Why do brands still make them?
Because deadbeat seconds are a delicious paradox. They require more work to produce a behaviour that the general public associates with an inexpensive watch. It is luxury against the beat. A complication that does not shout about its difficulty, and may even be insulted by a passer-by convinced they have spotted a battery.
For brands, it also offers another way to talk about chronometry. The tourbillon has been so overexposed that it has sometimes become a rotating jewel. Deadbeat seconds remain more intellectual, drier, more demanding. They appeal to enthusiasts who look at a hand for a long time before talking about case diameter.
A complication for initiates, not snobs
It would be tempting to turn deadbeat seconds into a mark of distinction reserved for connoisseurs. Bad idea. Their charm lies precisely in their ability to unsettle. The beginner sees a quartz watch. The enthusiast sees a provocation. The collector sees an architecture. The watchmaker, for their part, probably sees the hours spent adjusting a jumper so that the hand lands exactly on the index, without trembling like a promise of after-sales trouble.

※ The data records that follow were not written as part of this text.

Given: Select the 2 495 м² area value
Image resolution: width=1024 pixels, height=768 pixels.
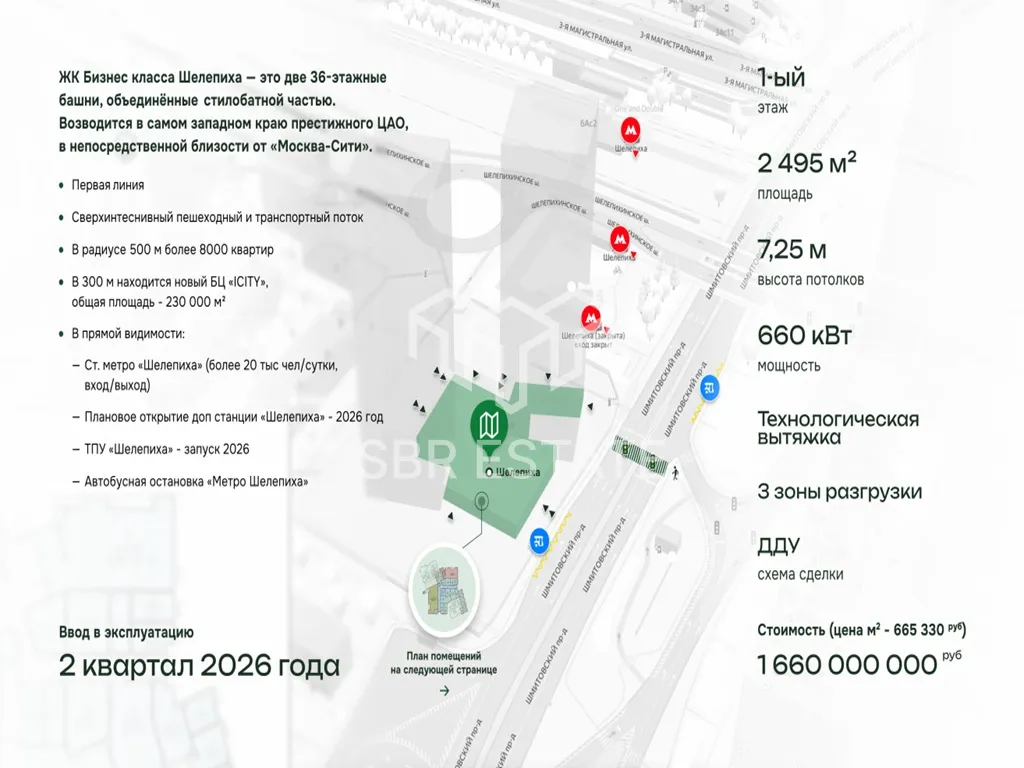Looking at the screenshot, I should pyautogui.click(x=807, y=164).
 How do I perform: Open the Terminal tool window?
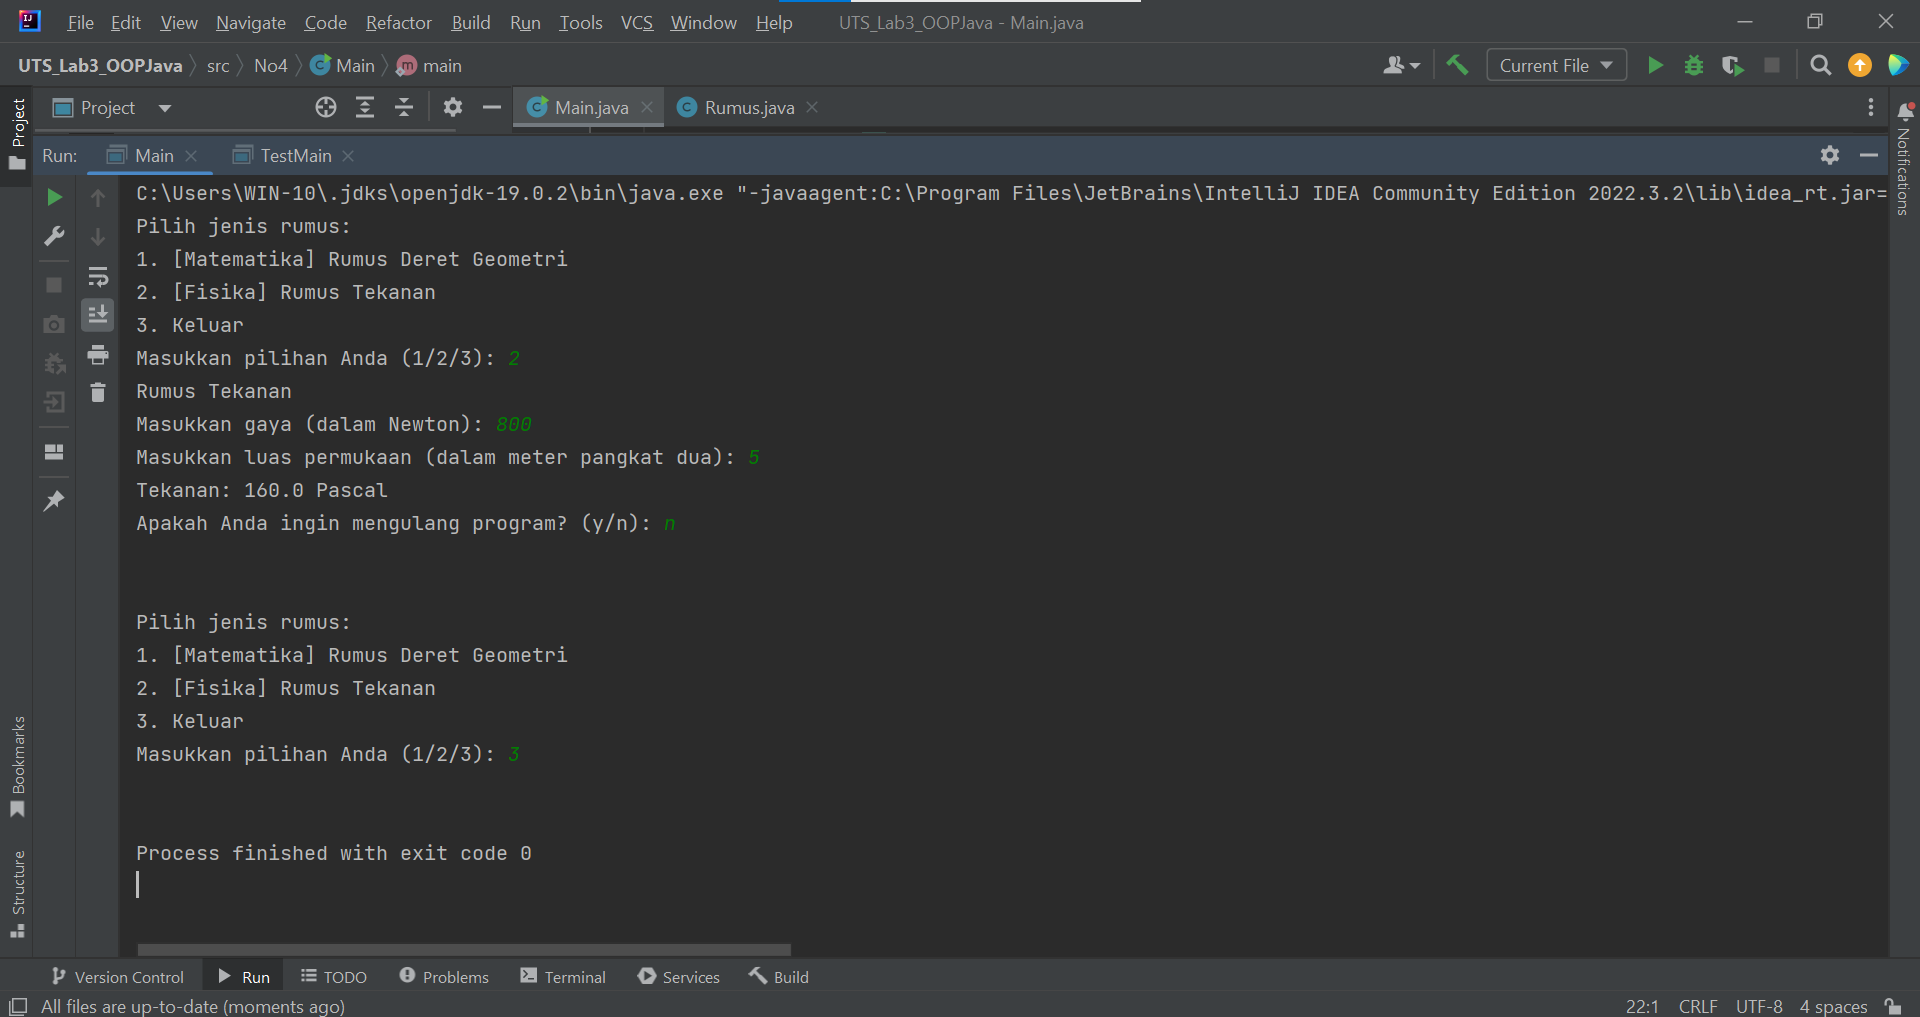point(563,977)
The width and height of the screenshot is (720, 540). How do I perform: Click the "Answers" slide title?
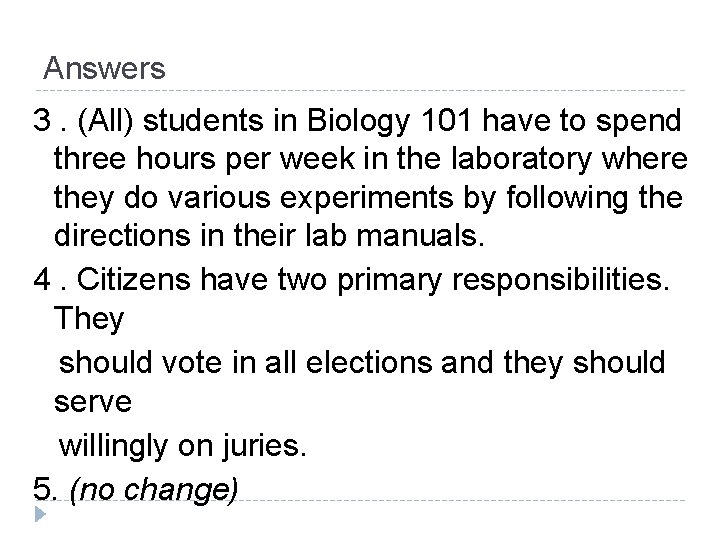click(x=105, y=70)
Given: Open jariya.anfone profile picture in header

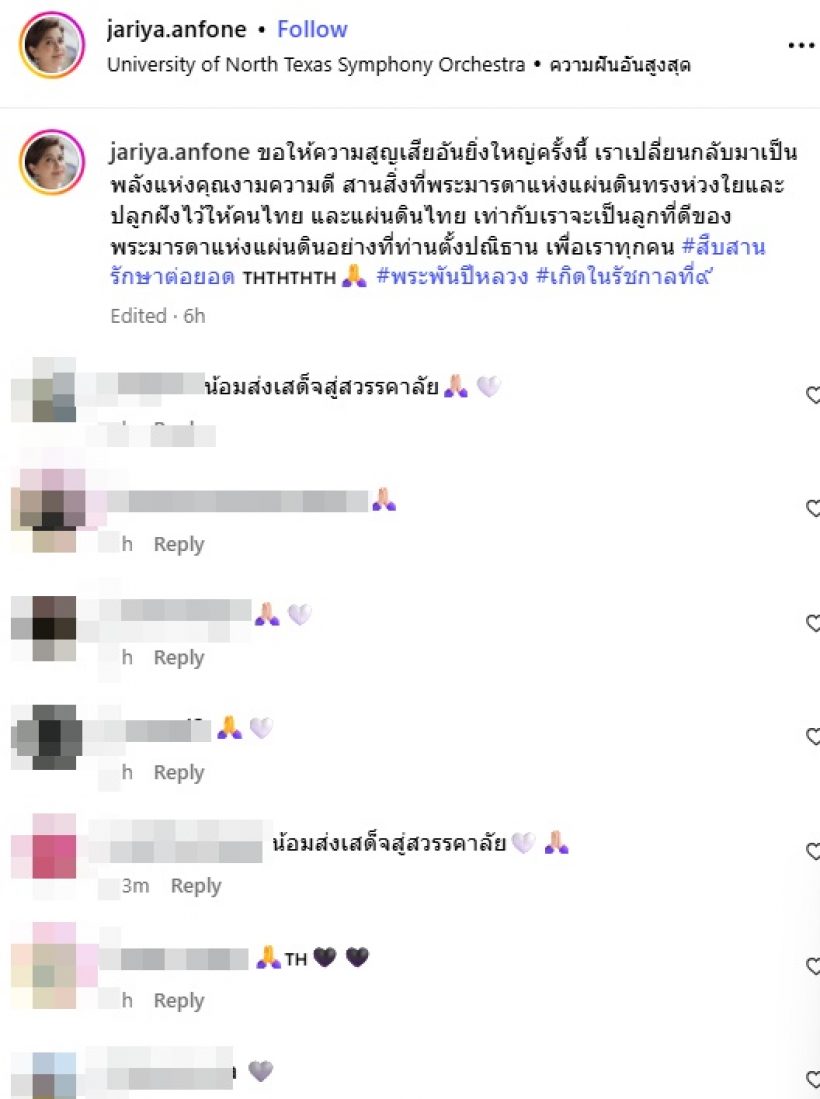Looking at the screenshot, I should click(52, 46).
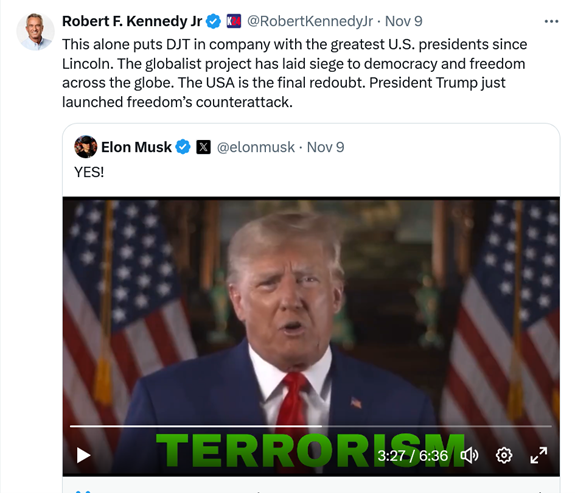Screen dimensions: 575x493
Task: Click the video time display 3:27 / 6:36
Action: point(413,456)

Deadbeat seconds remind us of a simple truth: in watchmaking, what you see is never the whole story. A smooth seconds hand can conceal a perfectly honest but ordinary industrial calibre. A jumping seconds hand can conceal a remontoir d’égalité, an independent train, a precision mechanism conceived with unreasonable patience.
Should you buy a watch with deadbeat seconds?
If you are looking for a watch that everyone immediately understands, probably not. If you want a complication that impresses at first glance, a chronograph or moon phase will earn more applause around the table. But if you love watches that require an explanation, that turn a visual detail into a conversation, deadbeat seconds are one of the most endearing complications in the mechanical repertoire.